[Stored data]
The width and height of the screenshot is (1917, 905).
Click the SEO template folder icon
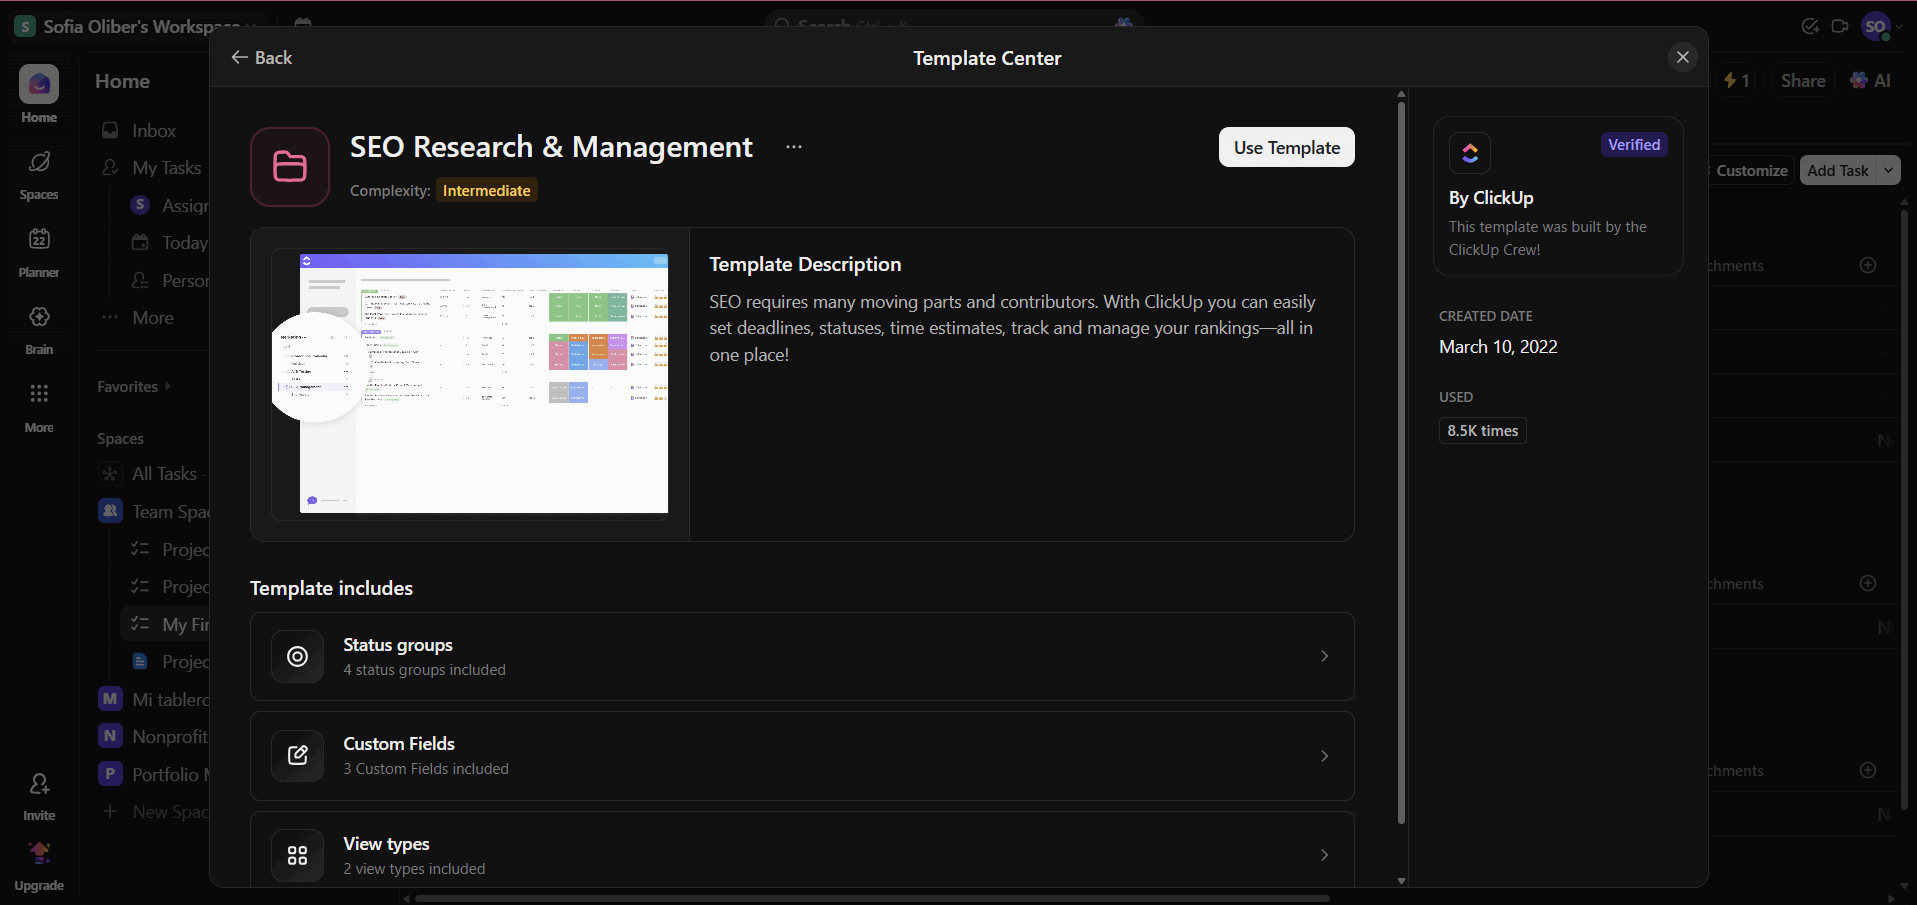click(x=290, y=167)
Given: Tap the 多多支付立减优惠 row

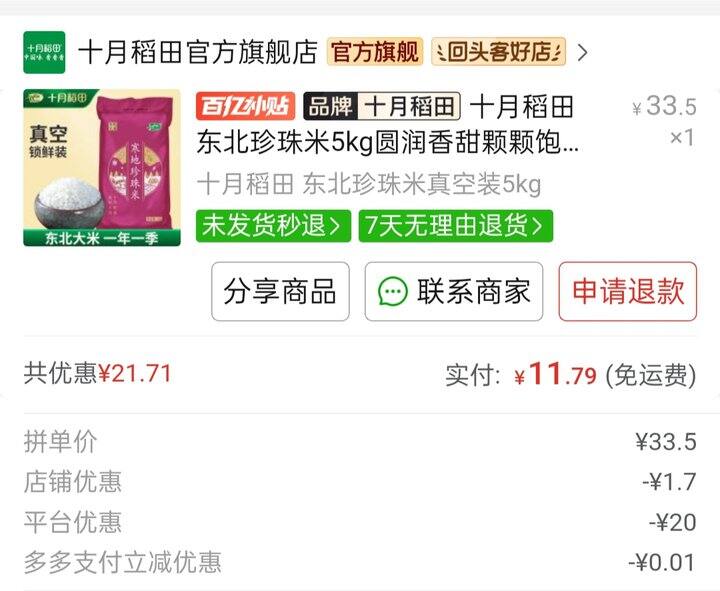Looking at the screenshot, I should (x=360, y=563).
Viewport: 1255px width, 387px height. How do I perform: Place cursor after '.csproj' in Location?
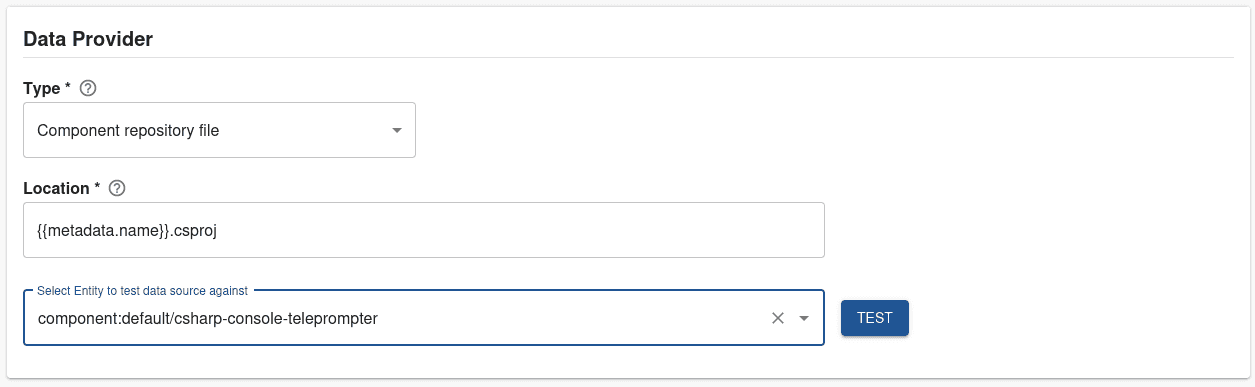tap(219, 230)
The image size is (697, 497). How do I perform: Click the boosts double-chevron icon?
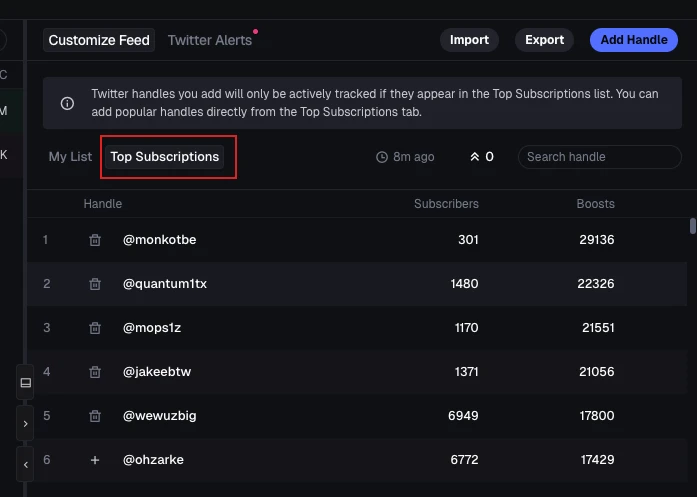[475, 157]
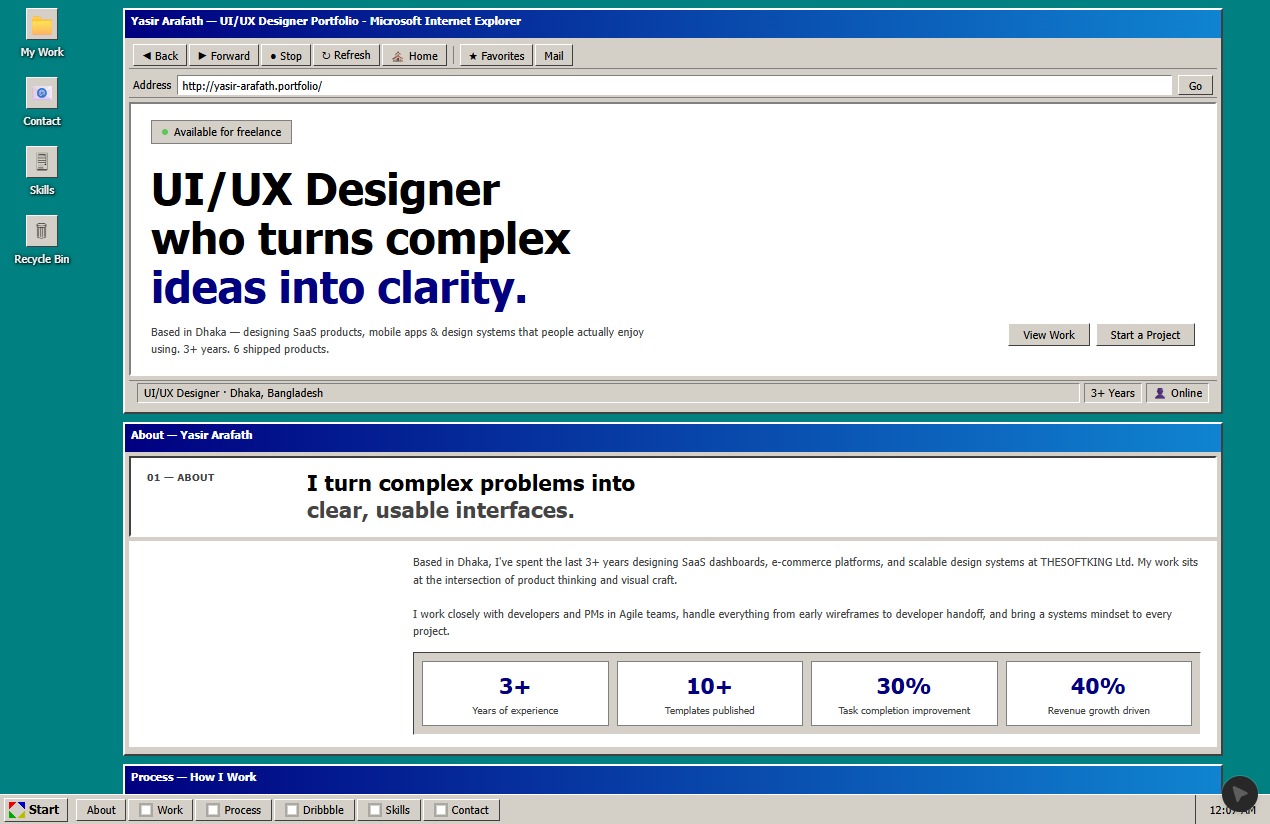Refresh the portfolio page
Screen dimensions: 1270x824
pyautogui.click(x=346, y=56)
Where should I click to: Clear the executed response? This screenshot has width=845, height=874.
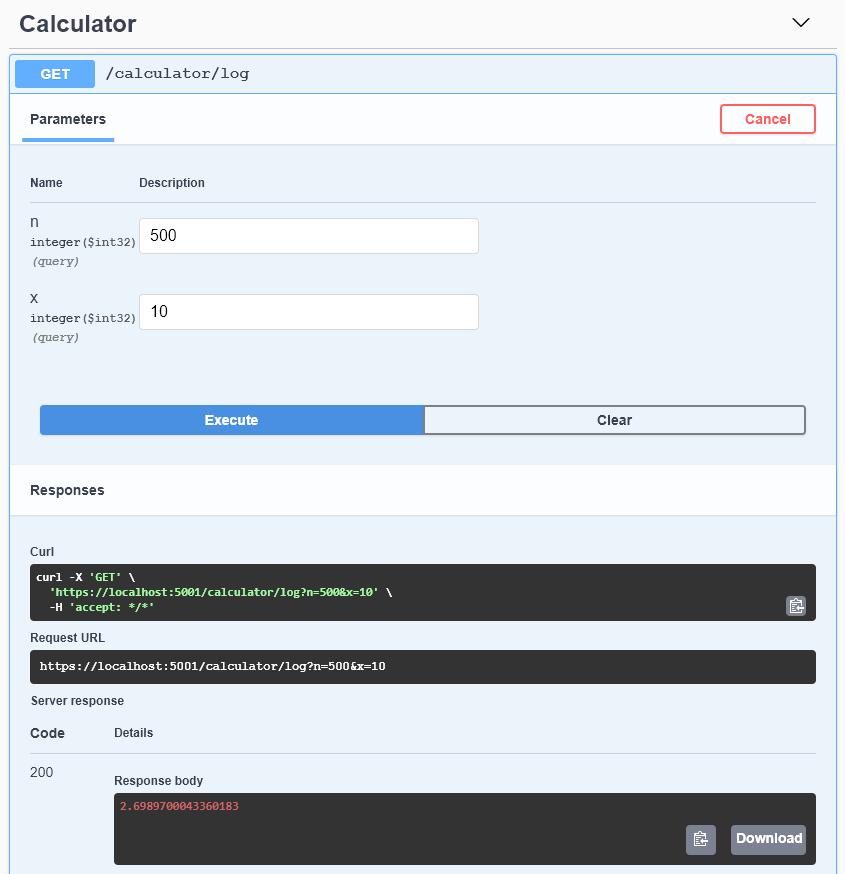tap(614, 420)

_Work instructions_: Without including any picture, set down every line above exactly as it stands.

_The completed task_:
The width and height of the screenshot is (1917, 905).
Click the SEO template folder icon
click(x=290, y=167)
Given: Tap the 多多支付立减优惠 row

Looking at the screenshot, I should (x=360, y=563).
Viewport: 1255px width, 387px height. How do I perform: Place cursor after '.csproj' in Location?
tap(219, 230)
The image size is (697, 497). How do I perform: Click the boosts double-chevron icon?
[475, 157]
Refresh the portfolio page
Screen dimensions: 1270x824
pyautogui.click(x=346, y=56)
Where should I click to: Clear the executed response? This screenshot has width=845, height=874.
tap(614, 420)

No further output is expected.